Sucessivos governos do PS e PSD (com ou sem o apoio do CDS), colocaram sempre as sucessivas fases do processo de integração comunitária como questões inelutáveis e inevitáveis, sem alternativa nem saída que não fosse aquela que perfilham. Um posicionamento do tipo: ou crês ou morres! Foi com a adesão à CEE, com a construção do mercado único e as suas consequências sobre o período de transição, com a reforma da PAC, com o Tratado de Maastricht, é agora com a moeda única e amanhã será com o alargamento e o federalismo. Tem que ser, é a palavra de ordem. Uma alternativa sempre coincidente com os interesses e as posições do grande capital nacional e das transnacionais!

É evidente que face ao processo da UEM e da moeda única estabelecidas por Maastricht (e a outras políticas comunitárias comuns), a margem de manobra de um país como Portugal é sempre muito pequena. Processos e políticas que, aliás, sempre poderão avançar quer o país o deseje ou não: temos uma capacidade muito limitada de influenciar e menos ainda de determinar o rumo dos acontecimentos.

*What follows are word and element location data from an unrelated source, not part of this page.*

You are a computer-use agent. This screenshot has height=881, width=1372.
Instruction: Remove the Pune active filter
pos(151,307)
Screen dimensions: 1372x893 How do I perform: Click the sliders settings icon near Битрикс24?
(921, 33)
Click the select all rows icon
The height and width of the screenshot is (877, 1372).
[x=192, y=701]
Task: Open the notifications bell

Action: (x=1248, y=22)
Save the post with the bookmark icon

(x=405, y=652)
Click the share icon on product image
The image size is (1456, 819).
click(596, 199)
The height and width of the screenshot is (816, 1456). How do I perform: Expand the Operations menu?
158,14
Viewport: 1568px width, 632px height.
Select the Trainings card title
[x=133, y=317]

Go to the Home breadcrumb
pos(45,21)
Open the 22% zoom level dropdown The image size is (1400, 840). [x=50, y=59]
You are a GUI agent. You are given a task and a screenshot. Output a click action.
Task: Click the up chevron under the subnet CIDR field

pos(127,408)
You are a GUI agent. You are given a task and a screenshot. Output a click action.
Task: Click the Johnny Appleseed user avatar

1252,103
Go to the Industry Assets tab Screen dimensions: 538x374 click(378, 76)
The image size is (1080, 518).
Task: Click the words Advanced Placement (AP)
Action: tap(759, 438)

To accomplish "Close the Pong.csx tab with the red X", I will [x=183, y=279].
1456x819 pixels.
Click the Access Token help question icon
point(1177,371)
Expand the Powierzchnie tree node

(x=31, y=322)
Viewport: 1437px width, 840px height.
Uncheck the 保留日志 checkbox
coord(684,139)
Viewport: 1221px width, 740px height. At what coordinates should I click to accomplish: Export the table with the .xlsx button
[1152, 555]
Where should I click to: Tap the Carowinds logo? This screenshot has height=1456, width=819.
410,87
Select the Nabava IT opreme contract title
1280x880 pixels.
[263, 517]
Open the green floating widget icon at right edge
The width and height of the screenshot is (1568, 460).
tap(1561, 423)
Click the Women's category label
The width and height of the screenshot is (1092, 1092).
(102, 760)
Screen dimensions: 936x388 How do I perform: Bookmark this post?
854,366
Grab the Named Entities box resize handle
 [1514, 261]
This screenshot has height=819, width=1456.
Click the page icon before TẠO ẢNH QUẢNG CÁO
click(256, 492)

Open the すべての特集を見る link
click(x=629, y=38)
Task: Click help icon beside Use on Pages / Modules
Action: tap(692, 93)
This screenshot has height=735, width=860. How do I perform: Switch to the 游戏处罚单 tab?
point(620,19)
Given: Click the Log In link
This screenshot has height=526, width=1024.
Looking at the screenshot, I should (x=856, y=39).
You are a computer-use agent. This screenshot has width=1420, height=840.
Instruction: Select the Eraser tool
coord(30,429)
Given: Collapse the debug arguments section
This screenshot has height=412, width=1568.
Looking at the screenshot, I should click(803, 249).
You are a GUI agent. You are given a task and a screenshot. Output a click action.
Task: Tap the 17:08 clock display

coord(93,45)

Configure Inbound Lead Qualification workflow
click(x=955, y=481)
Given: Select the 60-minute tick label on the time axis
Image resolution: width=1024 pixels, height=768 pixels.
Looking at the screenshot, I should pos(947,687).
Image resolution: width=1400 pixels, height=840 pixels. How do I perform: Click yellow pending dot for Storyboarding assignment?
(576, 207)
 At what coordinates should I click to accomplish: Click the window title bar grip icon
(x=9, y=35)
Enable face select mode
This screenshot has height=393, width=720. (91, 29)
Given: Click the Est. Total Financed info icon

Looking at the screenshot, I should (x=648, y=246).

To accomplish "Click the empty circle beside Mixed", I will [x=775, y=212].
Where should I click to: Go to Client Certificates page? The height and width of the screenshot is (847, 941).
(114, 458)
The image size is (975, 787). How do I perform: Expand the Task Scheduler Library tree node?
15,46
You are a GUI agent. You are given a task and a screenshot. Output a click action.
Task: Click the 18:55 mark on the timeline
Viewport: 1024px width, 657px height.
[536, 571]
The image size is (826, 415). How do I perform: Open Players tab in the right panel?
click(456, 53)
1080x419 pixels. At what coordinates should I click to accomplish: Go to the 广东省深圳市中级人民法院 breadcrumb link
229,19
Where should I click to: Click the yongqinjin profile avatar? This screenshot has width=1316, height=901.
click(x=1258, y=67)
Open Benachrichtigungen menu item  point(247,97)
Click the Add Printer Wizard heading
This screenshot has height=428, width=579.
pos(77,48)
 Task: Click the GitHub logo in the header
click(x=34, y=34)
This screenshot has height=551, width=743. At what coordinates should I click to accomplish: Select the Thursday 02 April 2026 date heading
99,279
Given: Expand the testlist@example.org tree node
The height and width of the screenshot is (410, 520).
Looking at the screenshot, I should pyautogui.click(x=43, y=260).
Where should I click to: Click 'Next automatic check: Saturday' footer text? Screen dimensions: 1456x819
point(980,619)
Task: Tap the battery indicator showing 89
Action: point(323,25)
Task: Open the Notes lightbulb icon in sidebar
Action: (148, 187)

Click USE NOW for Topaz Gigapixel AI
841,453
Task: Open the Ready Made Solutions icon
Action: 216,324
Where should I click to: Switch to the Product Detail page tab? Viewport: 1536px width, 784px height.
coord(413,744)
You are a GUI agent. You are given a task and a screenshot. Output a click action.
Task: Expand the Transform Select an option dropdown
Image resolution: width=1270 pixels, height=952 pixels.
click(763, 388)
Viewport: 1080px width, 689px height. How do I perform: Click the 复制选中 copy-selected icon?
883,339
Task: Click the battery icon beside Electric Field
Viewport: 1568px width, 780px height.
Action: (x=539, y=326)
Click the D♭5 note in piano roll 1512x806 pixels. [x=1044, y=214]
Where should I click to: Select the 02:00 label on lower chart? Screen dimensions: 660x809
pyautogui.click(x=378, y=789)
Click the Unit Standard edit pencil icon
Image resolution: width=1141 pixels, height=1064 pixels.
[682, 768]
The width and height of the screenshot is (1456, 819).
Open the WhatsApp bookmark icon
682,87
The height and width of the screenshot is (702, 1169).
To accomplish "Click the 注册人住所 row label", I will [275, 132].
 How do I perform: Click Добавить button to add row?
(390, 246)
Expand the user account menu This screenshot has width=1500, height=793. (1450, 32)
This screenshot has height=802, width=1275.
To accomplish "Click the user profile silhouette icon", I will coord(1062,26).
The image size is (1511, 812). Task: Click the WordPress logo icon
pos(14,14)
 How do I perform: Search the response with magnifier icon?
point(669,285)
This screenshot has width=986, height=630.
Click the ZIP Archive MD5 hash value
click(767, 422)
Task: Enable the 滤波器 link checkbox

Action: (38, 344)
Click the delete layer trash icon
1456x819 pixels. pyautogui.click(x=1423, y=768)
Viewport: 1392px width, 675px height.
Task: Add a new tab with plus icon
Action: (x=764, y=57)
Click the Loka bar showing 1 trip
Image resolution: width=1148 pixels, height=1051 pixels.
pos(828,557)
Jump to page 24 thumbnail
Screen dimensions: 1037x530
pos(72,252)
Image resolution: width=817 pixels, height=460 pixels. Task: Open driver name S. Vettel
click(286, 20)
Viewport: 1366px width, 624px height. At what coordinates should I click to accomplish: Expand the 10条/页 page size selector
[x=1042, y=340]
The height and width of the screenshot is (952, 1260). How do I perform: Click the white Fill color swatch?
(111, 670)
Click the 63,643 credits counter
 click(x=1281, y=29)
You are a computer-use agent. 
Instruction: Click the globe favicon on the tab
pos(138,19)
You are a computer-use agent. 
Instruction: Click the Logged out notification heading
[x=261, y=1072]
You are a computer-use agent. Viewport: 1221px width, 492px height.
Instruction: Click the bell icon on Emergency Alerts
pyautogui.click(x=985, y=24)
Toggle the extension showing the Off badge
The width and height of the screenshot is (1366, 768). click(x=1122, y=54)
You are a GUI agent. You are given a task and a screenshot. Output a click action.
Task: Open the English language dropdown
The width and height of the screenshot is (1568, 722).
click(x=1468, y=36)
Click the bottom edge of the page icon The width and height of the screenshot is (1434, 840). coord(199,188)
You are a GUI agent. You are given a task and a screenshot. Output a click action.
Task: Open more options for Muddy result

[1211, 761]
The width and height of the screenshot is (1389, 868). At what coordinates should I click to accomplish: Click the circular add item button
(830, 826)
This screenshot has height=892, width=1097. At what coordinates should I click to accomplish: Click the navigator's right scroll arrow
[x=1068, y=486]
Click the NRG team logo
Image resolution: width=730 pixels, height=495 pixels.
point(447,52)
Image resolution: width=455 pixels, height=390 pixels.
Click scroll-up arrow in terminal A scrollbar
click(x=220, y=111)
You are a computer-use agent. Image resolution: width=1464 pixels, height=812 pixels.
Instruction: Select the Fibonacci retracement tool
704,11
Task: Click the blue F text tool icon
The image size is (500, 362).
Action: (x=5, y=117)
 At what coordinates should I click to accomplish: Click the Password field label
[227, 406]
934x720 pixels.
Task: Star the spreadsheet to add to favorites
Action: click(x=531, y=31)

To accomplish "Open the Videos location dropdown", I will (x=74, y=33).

E não há dúvida que, dentro ou fora da moeda única, no primeiro pelotão, no segundo pelotão (SME II) ou no carro vassoura, as consequências para Portugal serão sempre muito más. (Mas essas são as inevitáveis consequências das decisões políticas de quem apoia e apoiou o percurso e as sucessivas mudanças de velocidade que o país vem percorrendo desde a adesão, em 1986. Não tem o PCP a responsabilidade). Mas umas são piores que outras!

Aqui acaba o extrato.